=== Section Start ===

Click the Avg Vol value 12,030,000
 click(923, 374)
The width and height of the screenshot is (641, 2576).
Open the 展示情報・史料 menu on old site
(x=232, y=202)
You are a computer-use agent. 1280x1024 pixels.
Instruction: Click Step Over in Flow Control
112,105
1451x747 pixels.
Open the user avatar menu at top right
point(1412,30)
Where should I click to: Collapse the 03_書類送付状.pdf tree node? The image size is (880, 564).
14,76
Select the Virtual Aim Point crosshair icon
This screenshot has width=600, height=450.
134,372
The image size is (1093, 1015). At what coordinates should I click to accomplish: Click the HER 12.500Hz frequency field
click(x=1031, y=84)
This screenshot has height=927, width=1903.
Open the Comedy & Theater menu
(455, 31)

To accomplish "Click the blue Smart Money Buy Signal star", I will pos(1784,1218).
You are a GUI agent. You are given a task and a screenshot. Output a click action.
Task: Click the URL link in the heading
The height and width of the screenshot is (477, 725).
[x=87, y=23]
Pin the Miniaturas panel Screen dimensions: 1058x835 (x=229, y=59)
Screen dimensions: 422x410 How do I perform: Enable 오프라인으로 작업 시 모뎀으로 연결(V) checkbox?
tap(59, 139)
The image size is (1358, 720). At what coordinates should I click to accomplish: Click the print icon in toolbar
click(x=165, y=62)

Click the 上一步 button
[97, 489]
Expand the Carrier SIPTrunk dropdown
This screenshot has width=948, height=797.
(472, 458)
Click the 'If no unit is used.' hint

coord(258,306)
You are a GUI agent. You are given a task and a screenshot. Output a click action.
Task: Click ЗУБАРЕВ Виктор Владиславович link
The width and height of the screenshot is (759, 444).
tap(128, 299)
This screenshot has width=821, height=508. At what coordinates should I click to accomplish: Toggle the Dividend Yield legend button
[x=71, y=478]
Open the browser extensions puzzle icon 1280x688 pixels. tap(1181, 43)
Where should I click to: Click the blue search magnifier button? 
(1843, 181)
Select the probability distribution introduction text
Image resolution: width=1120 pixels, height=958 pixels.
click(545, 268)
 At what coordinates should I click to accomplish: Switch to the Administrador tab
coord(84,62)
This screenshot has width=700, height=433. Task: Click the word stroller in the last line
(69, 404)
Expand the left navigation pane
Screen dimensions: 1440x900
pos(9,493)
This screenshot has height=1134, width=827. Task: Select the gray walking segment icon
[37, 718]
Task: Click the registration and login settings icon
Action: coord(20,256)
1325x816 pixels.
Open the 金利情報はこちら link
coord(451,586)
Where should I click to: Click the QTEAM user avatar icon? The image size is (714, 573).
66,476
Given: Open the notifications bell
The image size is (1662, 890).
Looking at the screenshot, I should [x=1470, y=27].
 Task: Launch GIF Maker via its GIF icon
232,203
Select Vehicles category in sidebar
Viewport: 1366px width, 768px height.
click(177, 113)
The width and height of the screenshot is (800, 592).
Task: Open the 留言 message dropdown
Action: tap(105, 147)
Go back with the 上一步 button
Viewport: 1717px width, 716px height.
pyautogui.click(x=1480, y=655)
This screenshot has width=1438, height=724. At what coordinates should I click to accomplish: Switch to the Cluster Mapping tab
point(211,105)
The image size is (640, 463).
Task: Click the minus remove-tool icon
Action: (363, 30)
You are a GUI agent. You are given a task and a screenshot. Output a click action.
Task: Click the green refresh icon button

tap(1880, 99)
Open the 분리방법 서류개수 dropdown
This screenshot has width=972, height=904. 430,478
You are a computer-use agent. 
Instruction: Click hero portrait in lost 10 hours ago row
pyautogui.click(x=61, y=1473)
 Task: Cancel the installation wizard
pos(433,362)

=== Section End ===

- Aim of the task
Pick out each line above that includes "computer" and show it.

- Response area
You are a computer-use agent. 1280x1024 pixels.
You are a computer-use agent. 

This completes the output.